> Instructions for the task
Write out, word for word, every line in the data below from the one containing "Melters That Matter (52, 2247)" to the one containing "[Add to Compare] (569, 459)", both of them included.

> Stored data
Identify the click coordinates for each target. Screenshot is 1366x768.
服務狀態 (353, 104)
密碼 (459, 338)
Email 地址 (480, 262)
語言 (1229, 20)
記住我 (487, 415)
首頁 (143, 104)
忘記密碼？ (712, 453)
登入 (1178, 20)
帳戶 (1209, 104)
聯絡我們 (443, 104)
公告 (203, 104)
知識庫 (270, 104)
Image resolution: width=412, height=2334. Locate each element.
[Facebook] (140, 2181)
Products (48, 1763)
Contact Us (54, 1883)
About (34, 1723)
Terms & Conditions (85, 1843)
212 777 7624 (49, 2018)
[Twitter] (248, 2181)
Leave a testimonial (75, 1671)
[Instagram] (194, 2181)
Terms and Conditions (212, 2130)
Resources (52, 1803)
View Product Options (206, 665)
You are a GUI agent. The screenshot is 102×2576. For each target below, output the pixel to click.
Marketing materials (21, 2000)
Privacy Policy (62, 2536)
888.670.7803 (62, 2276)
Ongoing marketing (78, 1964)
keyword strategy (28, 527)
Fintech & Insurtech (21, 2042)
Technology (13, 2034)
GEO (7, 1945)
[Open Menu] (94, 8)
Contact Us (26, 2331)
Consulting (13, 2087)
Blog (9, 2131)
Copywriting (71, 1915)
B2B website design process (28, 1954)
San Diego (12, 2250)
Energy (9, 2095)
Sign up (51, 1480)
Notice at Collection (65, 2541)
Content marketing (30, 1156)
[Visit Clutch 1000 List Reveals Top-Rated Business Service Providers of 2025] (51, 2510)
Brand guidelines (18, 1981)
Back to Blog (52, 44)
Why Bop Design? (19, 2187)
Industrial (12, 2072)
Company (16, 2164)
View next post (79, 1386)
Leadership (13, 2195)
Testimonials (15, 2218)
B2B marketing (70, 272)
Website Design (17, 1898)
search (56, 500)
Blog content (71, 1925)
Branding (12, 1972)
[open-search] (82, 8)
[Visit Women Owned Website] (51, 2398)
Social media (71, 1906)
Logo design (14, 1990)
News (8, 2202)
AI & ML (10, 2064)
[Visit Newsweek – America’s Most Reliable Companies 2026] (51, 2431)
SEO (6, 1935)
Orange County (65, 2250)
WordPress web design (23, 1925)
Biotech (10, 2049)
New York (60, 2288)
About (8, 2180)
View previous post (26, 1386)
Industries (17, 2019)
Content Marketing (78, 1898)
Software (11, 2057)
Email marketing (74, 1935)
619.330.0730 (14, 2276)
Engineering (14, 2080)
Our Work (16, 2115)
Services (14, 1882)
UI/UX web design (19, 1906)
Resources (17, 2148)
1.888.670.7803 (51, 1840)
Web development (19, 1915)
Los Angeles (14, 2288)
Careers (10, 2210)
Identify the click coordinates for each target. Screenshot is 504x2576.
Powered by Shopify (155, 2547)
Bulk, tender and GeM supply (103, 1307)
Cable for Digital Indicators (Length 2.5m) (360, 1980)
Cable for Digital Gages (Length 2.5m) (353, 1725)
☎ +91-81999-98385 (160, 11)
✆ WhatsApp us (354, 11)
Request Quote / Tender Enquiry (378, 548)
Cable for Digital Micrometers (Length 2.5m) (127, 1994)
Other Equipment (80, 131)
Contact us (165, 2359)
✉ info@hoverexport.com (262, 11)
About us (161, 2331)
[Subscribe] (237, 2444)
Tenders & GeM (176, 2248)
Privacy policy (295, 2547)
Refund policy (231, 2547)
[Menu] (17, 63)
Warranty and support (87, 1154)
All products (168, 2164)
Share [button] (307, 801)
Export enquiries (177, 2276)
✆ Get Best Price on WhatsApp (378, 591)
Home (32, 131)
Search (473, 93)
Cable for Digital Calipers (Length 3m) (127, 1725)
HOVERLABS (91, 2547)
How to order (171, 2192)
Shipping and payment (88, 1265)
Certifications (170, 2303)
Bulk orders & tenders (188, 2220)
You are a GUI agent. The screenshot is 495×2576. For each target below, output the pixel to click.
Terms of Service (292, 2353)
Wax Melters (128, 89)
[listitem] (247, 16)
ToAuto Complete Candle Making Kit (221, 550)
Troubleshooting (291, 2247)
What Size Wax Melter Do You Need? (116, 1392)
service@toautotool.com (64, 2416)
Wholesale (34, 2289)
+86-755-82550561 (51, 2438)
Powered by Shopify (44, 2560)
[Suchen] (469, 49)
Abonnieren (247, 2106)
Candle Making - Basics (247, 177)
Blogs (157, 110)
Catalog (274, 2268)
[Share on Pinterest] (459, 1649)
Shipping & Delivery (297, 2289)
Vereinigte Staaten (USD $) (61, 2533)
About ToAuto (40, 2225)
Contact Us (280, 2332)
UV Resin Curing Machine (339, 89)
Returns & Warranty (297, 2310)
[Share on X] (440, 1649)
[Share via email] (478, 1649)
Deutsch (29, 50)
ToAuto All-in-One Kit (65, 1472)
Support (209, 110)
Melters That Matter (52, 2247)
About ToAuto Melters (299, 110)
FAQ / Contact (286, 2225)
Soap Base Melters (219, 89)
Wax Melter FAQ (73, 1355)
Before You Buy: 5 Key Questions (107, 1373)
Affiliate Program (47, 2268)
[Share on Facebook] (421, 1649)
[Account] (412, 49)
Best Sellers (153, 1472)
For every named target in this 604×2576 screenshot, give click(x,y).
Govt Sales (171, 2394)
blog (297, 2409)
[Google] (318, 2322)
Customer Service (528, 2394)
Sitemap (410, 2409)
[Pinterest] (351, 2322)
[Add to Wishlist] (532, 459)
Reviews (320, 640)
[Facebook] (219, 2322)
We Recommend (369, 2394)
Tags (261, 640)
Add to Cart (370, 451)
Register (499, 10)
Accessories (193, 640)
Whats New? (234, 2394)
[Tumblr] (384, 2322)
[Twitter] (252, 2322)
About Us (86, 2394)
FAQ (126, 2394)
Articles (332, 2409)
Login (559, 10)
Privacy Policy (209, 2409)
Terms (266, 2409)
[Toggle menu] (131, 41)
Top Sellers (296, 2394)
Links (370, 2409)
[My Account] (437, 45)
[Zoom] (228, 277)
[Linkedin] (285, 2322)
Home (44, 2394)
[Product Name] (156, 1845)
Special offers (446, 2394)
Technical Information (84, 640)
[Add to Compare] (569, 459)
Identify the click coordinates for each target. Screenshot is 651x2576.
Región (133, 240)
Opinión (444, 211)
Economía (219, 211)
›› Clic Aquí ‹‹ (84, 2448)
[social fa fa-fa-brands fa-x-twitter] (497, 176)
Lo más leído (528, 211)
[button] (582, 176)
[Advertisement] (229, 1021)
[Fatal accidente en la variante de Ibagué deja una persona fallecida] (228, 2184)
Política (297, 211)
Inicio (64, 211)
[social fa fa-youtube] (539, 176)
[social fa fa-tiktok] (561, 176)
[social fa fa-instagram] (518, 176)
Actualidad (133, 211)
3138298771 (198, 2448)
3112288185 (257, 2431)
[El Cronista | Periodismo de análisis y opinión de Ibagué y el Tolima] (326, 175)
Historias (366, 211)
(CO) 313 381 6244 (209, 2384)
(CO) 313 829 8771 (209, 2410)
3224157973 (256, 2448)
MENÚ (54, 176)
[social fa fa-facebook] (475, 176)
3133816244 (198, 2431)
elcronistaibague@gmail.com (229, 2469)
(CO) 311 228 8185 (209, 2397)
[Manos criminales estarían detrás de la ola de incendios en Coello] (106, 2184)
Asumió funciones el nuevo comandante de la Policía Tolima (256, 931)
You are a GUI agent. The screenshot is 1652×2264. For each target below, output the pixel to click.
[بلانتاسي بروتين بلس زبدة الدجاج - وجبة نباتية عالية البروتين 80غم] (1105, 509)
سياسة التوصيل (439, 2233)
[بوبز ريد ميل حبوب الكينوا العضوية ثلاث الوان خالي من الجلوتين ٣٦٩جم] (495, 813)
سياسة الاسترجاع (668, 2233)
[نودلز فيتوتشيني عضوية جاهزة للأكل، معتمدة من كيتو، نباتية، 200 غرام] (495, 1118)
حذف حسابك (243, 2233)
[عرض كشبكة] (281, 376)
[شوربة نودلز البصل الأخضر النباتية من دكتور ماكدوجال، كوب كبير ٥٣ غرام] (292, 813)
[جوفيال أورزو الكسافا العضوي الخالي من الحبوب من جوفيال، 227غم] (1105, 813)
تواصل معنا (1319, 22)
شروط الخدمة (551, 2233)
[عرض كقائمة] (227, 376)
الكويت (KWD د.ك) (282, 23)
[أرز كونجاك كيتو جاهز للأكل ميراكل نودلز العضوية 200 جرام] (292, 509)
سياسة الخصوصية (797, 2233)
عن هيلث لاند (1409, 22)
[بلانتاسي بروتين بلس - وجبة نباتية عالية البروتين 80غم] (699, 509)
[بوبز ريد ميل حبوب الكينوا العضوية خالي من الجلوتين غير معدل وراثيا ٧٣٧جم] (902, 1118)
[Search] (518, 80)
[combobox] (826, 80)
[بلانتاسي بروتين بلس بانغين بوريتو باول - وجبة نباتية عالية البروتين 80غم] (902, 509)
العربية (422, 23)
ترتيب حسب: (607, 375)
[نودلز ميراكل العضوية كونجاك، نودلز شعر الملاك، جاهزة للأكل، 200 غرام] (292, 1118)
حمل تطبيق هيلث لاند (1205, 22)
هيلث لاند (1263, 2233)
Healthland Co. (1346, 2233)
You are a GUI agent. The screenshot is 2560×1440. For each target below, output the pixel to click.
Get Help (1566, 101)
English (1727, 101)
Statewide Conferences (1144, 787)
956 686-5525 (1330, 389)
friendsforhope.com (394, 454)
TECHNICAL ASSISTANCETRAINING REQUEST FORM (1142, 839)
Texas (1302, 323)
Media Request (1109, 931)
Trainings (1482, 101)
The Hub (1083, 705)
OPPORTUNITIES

> Result below
Melters That Matter (52, 2247)
About ToAuto Melters (299, 110)
FAQ / Contact (286, 2225)
Soap Base Melters (219, 89)
Wax Melter FAQ (73, 1355)
Before You Buy: 5 Key Questions (107, 1373)
Affiliate Program (47, 2268)
[Share on Facebook] (421, 1649)
[Account] (412, 49)
Best Sellers (153, 1472)
For every named target in this 604×2576 screenshot, give click(x,y).
Govt Sales (171, 2394)
blog (297, 2409)
[Google] (318, 2322)
Customer Service (528, 2394)
Sitemap (410, 2409)
[Pinterest] (351, 2322)
[Add to Wishlist] (532, 459)
Reviews (320, 640)
[Facebook] (219, 2322)
We Recommend (369, 2394)
Tags (261, 640)
Add to Cart (370, 451)
Register (499, 10)
Accessories (193, 640)
Whats New? (234, 2394)
[Tumblr] (384, 2322)
[Twitter] (252, 2322)
About Us (86, 2394)
FAQ (126, 2394)
Articles (332, 2409)
Login (559, 10)
Privacy Policy (209, 2409)
Terms (266, 2409)
[Toggle menu] (131, 41)
Top Sellers (296, 2394)
Links (370, 2409)
[My Account] (437, 45)
[Zoom] (228, 277)
[Linkedin] (285, 2322)
Home (44, 2394)
[Product Name] (156, 1845)
Special offers (446, 2394)
Technical Information (84, 640)
[Add to Compare] (569, 459)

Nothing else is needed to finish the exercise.